**Prompt:**
Give back every line of the data below exactly.

Input for this task START

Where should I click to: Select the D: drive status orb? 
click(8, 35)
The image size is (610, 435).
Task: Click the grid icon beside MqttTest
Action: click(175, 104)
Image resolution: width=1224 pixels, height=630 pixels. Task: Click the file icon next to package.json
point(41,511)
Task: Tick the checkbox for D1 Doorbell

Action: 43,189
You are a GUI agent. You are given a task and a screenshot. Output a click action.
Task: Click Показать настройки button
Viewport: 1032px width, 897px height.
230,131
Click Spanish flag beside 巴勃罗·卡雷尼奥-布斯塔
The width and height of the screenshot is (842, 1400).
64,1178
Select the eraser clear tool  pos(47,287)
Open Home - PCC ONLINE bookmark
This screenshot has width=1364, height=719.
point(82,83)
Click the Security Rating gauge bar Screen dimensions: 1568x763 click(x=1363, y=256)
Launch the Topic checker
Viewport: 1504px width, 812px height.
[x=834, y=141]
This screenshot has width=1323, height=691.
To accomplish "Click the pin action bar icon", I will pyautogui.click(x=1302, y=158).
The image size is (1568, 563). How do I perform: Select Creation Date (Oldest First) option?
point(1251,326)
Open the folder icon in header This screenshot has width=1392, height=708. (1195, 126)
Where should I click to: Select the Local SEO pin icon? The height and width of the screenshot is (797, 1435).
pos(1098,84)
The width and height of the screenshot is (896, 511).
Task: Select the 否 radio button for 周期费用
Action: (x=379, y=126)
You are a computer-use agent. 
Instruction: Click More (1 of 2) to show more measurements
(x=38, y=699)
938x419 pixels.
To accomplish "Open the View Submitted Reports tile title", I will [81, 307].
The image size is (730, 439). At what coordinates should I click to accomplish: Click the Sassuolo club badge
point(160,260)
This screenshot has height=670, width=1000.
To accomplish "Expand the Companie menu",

Input for this task END

**Task answer:**
Where should I click to: Select the D: drive status orb? 
click(8, 35)
The image size is (610, 435).
Task: Click the grid icon beside MqttTest
Action: click(175, 104)
Image resolution: width=1224 pixels, height=630 pixels. Task: Click the file icon next to package.json
point(41,511)
Task: Tick the checkbox for D1 Doorbell

Action: 43,189
You are a GUI agent. You are given a task and a screenshot. Output a click action.
Task: Click Показать настройки button
Viewport: 1032px width, 897px height.
230,131
Click Spanish flag beside 巴勃罗·卡雷尼奥-布斯塔
The width and height of the screenshot is (842, 1400).
64,1178
Select the eraser clear tool  pos(47,287)
Open Home - PCC ONLINE bookmark
This screenshot has width=1364, height=719.
point(82,83)
Click the Security Rating gauge bar Screen dimensions: 1568x763 click(x=1363, y=256)
Launch the Topic checker
Viewport: 1504px width, 812px height.
[x=834, y=141]
This screenshot has width=1323, height=691.
To accomplish "Click the pin action bar icon", I will pyautogui.click(x=1302, y=158).
The image size is (1568, 563). How do I perform: Select Creation Date (Oldest First) option?
point(1251,326)
Open the folder icon in header This screenshot has width=1392, height=708. (1195, 126)
Where should I click to: Select the Local SEO pin icon? The height and width of the screenshot is (797, 1435).
pos(1098,84)
The width and height of the screenshot is (896, 511).
Task: Select the 否 radio button for 周期费用
Action: (x=379, y=126)
You are a computer-use agent. 
Instruction: Click More (1 of 2) to show more measurements
(x=38, y=699)
938x419 pixels.
To accomplish "Open the View Submitted Reports tile title", I will [81, 307].
The image size is (730, 439). At what coordinates should I click to accomplish: Click the Sassuolo club badge
point(160,260)
This screenshot has height=670, width=1000.
To accomplish "Expand the Companie menu",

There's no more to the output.